Teachers' Attitudes on Reporting Incidents of Student Bullying Among Middle and High School Students
Using a Quasi-Experiment research design, this study investigated teachers’ attitudes on reporting bullying in schools in Lead Public Charter Schools in Davidson County and Maury County Schools. The sample of the current study consisted of 287 middle and high school teachers. The researcher’s primary purpose of this study is to examine whether teachers’ attitudes about bullying will influence their decision to intervene while witnessing acts of student bullying. Second, it will also determine if a teachers’ age, gender, years of teaching experience, and training will influence whether teachers notice incidents of bullying, and whether they intervene while witnessing acts of student bullying. Third, the current research study will determine what specific attitudinal barriers position teachers in the role of bystander in bullying episodes. Lastly, do teachers’ attitudes have an effect on their decision to respond based upon who they believed to be responsible for intervening in student bullying situations? The results indicated that teachers did not know that bullying occurs in the various locations throughout the school building. Therefore, teachers remain in the role of the bystander. An analysis of the data revealed teachers between the ages of twenty through twenty-four and twenty-five through thirty-four reported statistically significant greater scores on Bullying Locations than did teachers aged forty-five through fifty-four and those teachers over fifty-five. Teachers who had taught the least number of years reported the occurrence of bullying within the school, and male teachers reported greater scores on Bullying Locations than female teachers. Teachers between the ages of thirty-five through forty-four reported a statistically significant lower number of reasons for not intervening than did teachers between the ages of twenty through fifty-four. Female teachers reported a significantly greater number of Reasons for Not Intervening than did their male counterparts.
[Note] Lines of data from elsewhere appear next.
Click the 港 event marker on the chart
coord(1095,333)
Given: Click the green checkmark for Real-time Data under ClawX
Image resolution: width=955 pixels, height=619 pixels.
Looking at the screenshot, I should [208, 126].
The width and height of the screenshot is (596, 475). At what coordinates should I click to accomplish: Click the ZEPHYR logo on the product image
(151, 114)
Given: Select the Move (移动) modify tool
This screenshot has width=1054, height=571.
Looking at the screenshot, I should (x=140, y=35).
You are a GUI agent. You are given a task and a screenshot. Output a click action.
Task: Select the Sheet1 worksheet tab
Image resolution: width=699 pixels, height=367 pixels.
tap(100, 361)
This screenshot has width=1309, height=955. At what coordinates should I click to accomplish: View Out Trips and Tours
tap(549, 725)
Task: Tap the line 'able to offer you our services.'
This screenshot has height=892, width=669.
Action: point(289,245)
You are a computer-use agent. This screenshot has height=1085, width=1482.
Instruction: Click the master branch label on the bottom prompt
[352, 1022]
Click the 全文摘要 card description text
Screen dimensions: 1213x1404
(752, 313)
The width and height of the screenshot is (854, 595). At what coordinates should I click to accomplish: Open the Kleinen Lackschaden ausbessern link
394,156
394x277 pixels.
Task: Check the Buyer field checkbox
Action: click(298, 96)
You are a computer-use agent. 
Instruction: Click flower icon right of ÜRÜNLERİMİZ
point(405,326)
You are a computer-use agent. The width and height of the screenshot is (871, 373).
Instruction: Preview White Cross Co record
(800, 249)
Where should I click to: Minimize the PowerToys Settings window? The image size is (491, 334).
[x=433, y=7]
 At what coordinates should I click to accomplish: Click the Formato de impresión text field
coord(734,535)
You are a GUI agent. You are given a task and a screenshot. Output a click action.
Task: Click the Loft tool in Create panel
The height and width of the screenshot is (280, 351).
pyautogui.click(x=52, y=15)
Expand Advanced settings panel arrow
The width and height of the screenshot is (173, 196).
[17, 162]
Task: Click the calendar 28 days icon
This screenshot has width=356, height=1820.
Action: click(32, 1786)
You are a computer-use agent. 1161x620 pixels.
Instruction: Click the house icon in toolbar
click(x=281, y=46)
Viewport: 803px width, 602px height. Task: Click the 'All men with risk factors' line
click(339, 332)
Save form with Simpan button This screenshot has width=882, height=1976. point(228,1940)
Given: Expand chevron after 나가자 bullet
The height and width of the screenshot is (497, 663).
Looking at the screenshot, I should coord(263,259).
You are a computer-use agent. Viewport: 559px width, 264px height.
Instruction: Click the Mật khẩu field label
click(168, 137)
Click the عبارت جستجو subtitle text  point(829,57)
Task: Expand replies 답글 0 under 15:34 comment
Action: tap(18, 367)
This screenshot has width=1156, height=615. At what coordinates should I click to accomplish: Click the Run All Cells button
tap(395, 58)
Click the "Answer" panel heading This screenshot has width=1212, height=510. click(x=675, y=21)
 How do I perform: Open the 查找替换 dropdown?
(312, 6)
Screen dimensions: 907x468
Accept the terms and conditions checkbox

Teachers who reported receiving training in bullying intervention responded significantly lower on Perception Severity and Bullying Locations than did teachers who reported receiving no training in bullying intervention. With respect to teachers’ personal reasons for not intervening; teachers who reported not receiving training reported a statistically significantly greater number of Personal Reasons for not Intervening than did teachers who received training.^
Larry D Smith,
"Teachers' Attitudes on Reporting Incidents of Student Bullying Among Middle and High School Students"
ETD Collection for Tennessee State University.